Problem to solve: Please output every line of the items below as a Markdown table with the columns "Row" and "Text", numbering the rows and skipping blank lines. Leave the pictures out of your answer.
——
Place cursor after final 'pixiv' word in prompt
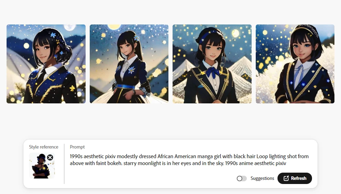341x194 pixels. tap(286, 163)
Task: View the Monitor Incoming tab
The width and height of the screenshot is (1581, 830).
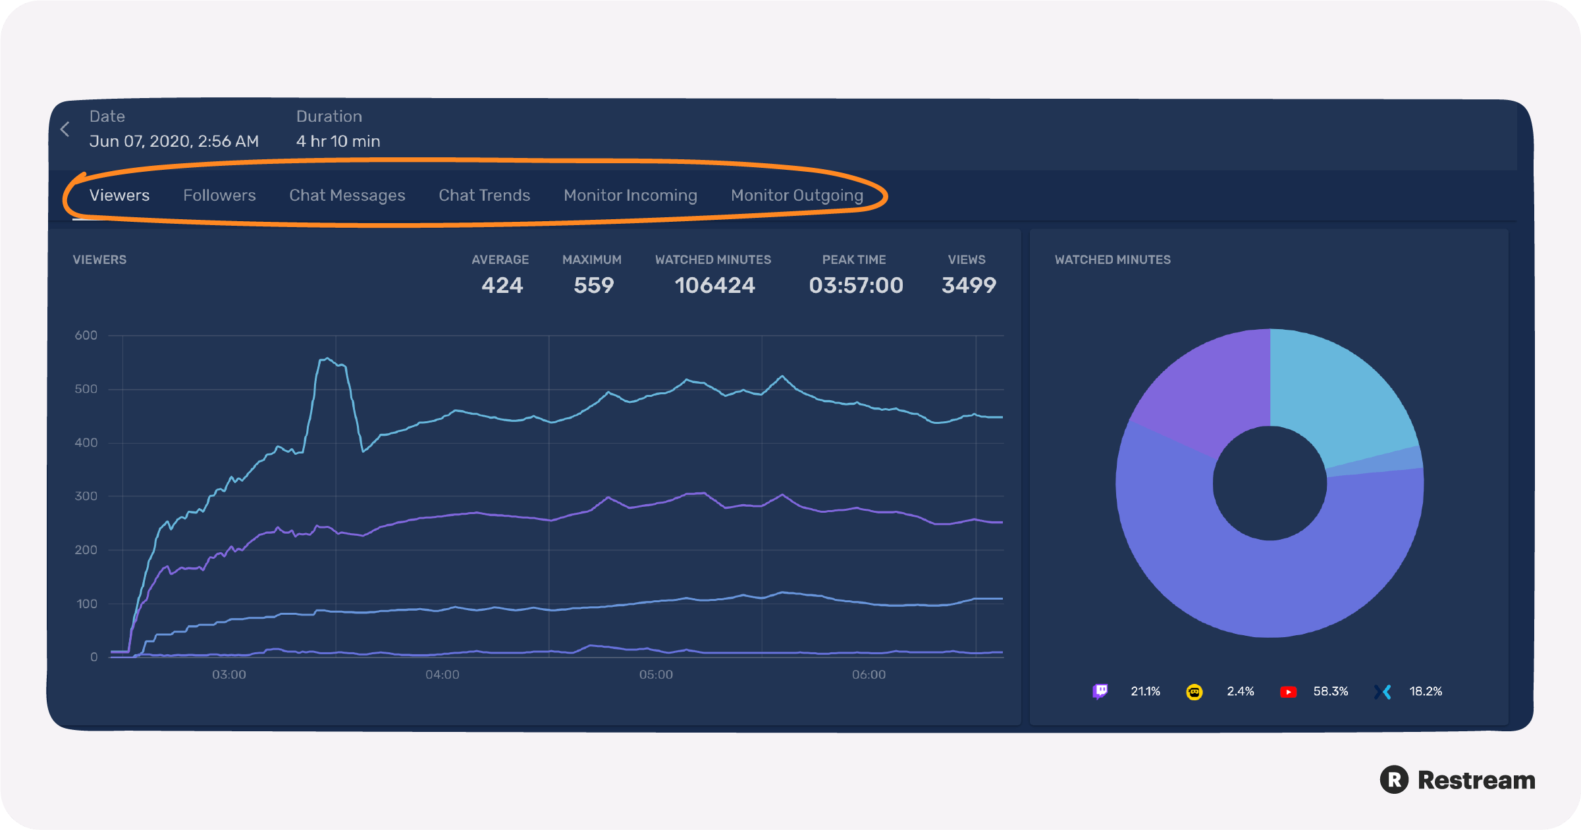Action: [630, 195]
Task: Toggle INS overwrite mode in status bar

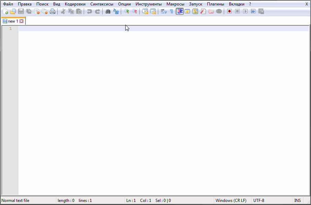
——
Problem solution:
| Row | Text |
|---|---|
| 1 | Place cursor after final 'pixiv' word in prompt |
| 2 | 341x194 pixels. tap(286, 163) |
| 3 | Task: View the Monitor Incoming tab |
| 4 | The width and height of the screenshot is (1581, 830). |
| 5 | Action: [630, 195] |
| 6 | Task: Toggle INS overwrite mode in status bar |